Dear Validators and Node Operators,
I am excited to share an important update regarding the State Sync mechanism of the protocol.
Our goal is to reinvent how nodes sync state, making it faster, more scalable, and reliable.
This update is particularly relevant to those who run nodes and care about the protocol’s performance.
Goals
Re-inventing State Sync will let us 3 bigger goals. These goals are as follows:
Goal 1: Make it cheap to run a Chunk-only Producer
Sharding Phase 1 introduced Chunk-only Producers as a cost-effective way to participate in the network. The idea was that a node with a small stake gets the same rate of rewards, but only needs to run inexpensive hardware. The new Validator role will track only a single shard and produce chunks for that shard. However, we discovered that there is no reliable mechanism for these nodes to switch between tracking different shards.
Goal 2: Scale the network to 100 Shards
Today the network requires the Validator nodes to track all shards. This prevents the network to scaling beyond 4 shards.
To scale the network, the validators will have to validate only subsets of transactions, which is described in Sharding Phase 2. This means that we can’t go to Sharding Phase 2 without a reliable mechanism for switching between tracked shards.

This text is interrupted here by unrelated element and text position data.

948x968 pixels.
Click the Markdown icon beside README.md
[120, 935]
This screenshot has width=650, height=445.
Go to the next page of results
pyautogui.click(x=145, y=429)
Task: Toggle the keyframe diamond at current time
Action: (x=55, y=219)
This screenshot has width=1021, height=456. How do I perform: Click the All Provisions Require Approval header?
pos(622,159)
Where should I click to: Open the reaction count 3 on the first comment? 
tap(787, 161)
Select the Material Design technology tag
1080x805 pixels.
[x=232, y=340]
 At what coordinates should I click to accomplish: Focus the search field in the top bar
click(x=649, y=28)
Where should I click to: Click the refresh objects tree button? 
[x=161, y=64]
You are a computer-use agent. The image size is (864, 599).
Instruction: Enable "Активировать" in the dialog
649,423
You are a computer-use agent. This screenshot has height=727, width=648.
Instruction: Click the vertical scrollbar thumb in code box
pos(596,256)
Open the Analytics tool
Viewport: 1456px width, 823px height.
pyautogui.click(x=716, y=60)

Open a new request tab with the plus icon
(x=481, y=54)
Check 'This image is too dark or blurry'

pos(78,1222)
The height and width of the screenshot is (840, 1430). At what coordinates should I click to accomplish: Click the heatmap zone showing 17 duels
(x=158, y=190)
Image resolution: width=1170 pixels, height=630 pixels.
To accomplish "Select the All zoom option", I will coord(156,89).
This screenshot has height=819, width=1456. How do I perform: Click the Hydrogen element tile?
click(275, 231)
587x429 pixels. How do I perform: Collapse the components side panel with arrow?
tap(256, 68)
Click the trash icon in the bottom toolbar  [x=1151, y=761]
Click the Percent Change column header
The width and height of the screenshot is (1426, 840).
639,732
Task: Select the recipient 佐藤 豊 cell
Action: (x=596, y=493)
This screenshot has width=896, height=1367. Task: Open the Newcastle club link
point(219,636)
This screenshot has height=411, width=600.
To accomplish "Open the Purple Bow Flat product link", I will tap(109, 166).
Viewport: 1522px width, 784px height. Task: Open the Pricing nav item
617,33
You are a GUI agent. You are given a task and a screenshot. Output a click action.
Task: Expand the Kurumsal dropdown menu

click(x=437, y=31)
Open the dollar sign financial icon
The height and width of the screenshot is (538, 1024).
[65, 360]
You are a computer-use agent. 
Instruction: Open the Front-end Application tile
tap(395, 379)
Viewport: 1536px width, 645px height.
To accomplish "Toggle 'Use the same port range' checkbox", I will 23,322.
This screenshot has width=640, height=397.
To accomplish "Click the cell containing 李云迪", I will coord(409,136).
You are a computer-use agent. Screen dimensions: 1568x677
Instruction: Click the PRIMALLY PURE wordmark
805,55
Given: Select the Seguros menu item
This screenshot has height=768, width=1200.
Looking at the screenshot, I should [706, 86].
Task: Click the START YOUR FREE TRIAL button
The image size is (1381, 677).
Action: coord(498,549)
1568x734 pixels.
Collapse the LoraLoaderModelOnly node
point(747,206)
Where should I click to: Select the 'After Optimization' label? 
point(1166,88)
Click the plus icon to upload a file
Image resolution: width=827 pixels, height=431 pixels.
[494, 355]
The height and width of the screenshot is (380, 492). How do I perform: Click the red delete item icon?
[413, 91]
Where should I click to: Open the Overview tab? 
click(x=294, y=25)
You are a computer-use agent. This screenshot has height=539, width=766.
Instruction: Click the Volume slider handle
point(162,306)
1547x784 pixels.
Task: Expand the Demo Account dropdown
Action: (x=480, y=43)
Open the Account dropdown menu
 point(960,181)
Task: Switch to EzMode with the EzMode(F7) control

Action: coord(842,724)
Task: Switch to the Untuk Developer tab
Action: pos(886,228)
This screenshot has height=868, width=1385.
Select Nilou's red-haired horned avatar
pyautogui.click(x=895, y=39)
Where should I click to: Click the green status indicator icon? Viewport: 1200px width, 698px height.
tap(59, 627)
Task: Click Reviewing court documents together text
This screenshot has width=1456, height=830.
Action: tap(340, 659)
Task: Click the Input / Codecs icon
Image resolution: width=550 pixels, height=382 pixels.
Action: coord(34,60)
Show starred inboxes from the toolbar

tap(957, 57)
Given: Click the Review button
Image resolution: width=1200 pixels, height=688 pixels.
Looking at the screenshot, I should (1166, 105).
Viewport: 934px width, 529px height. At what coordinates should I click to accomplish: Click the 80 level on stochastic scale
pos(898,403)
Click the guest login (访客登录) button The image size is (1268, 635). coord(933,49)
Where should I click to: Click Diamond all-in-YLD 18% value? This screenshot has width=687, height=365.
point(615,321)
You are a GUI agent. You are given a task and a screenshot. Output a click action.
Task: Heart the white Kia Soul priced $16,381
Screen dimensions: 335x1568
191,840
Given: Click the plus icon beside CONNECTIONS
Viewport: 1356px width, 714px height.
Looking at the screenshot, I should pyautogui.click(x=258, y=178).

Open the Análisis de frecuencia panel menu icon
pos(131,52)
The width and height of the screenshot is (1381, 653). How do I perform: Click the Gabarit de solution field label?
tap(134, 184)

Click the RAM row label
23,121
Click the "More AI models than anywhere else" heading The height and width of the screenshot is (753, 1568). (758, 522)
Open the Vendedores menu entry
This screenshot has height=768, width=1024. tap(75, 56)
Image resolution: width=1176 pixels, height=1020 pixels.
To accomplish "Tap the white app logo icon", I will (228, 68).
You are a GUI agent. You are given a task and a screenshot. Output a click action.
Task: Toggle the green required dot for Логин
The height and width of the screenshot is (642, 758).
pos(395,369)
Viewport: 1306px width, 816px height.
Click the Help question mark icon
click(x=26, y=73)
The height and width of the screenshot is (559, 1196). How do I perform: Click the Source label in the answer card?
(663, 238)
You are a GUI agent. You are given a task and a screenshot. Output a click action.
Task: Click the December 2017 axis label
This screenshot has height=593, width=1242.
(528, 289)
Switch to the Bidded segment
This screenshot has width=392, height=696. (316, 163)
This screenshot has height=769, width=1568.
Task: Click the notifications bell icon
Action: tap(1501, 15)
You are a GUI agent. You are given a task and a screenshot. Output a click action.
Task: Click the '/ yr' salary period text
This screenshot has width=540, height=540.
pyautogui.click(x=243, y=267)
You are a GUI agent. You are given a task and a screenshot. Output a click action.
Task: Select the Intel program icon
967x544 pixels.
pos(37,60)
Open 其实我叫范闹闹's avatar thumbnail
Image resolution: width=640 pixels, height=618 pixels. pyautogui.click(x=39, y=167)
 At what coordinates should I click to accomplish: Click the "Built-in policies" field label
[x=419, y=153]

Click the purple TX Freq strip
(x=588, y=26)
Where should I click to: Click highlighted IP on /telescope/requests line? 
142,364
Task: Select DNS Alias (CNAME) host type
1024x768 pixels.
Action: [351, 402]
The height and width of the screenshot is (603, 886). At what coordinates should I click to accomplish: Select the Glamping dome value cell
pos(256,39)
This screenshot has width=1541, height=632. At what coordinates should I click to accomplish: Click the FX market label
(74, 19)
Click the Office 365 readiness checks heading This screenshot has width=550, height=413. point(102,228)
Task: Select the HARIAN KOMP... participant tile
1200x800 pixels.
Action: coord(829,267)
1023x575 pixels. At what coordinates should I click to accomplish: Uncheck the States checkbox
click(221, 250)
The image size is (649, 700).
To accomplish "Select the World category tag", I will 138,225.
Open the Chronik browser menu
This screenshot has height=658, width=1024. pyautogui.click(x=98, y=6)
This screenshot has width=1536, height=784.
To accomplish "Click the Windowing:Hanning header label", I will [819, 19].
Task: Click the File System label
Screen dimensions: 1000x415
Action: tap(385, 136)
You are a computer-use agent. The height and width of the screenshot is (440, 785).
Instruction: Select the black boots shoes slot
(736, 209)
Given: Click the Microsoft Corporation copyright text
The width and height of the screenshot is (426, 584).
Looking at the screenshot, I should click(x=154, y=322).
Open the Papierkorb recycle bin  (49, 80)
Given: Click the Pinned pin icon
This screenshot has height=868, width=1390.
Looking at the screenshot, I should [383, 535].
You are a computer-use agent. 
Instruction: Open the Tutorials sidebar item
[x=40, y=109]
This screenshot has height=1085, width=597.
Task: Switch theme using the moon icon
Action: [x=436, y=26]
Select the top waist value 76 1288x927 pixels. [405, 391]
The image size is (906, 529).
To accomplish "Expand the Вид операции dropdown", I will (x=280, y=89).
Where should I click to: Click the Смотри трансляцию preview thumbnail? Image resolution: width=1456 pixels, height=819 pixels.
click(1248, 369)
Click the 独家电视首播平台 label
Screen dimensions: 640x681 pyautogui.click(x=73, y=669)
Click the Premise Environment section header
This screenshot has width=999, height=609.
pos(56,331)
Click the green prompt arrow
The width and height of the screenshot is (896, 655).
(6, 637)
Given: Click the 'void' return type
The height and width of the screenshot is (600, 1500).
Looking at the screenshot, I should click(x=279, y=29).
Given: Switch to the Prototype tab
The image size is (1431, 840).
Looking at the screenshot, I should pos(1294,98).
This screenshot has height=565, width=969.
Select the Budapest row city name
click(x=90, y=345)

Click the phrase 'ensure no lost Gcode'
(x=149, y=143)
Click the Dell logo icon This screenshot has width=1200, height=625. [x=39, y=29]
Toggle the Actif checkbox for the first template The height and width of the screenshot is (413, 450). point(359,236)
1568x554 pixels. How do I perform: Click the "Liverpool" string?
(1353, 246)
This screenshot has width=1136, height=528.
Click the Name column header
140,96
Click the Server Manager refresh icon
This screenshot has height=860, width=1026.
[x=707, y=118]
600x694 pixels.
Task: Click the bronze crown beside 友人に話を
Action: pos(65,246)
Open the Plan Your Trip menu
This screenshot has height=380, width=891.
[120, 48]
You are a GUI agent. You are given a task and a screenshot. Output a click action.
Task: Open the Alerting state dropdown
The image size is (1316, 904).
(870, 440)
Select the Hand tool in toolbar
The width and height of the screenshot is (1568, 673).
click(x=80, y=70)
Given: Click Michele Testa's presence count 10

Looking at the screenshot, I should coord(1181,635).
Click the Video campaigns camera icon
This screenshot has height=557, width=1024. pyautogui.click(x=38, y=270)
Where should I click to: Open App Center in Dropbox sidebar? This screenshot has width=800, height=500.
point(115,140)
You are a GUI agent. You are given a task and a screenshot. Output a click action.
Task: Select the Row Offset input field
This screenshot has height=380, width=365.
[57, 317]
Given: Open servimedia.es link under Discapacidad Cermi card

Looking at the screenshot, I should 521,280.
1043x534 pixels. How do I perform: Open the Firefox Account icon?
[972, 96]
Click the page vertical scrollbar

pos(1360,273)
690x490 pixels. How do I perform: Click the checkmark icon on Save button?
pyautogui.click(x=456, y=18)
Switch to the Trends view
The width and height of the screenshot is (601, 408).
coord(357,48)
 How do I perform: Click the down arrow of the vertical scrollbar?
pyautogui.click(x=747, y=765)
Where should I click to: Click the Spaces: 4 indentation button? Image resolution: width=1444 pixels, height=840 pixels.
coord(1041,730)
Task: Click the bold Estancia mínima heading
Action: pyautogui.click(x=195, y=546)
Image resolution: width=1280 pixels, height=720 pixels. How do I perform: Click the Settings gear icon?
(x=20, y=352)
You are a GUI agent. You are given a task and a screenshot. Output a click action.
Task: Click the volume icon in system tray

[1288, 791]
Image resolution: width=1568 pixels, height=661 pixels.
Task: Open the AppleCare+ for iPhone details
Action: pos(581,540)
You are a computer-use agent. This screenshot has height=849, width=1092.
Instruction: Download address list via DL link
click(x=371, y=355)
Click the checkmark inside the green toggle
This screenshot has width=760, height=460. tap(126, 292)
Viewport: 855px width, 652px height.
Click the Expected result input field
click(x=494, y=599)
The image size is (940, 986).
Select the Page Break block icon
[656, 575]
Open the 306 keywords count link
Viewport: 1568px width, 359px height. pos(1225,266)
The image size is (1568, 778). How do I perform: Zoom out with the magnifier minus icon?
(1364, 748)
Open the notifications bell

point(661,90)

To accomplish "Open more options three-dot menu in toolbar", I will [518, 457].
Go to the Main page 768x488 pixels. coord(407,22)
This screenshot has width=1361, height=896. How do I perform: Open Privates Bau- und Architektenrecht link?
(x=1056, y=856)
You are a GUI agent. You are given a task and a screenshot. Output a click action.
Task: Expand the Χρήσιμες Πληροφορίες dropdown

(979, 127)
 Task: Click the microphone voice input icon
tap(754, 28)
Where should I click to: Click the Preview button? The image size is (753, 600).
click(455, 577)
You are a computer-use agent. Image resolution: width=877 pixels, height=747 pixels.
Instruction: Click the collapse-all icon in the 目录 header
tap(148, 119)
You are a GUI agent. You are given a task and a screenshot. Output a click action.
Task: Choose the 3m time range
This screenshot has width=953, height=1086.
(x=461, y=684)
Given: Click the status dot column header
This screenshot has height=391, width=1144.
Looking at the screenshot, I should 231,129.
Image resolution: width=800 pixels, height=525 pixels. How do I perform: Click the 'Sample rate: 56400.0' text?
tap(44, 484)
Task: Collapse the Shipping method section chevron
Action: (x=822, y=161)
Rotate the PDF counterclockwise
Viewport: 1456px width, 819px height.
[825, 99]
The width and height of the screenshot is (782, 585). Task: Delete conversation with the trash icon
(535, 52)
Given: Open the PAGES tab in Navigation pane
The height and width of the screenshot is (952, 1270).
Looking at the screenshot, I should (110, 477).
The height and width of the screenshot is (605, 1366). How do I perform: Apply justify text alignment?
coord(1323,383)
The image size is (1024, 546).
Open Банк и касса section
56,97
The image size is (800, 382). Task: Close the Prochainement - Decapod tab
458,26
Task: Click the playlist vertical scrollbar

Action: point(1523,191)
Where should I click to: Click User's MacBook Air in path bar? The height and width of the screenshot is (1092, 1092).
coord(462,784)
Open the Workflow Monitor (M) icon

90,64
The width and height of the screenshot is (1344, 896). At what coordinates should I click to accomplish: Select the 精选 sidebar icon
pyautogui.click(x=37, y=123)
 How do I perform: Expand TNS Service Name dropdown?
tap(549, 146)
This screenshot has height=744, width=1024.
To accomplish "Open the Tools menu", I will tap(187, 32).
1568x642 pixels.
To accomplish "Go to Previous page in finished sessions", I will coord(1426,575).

Goal 3: Sync a node that is far behind
When a node is offline for a significant period, syncing all the blocks created during that time becomes costly and time-consuming. State Sync allows nodes to skip processing most blocks and sync only the blocks created in the current epoch. See State Sync documentation for details. This mechanism will not only improve sync time, but will also facilitate switching between shards tracked.
Why State Sync doesn’t work today
Currently, State Sync faces challenges on the testnet
and mainnet
due to the following reasons:
- Shard 2 and Shard 3 have too large states.
- Obtaining state parts is very inefficient.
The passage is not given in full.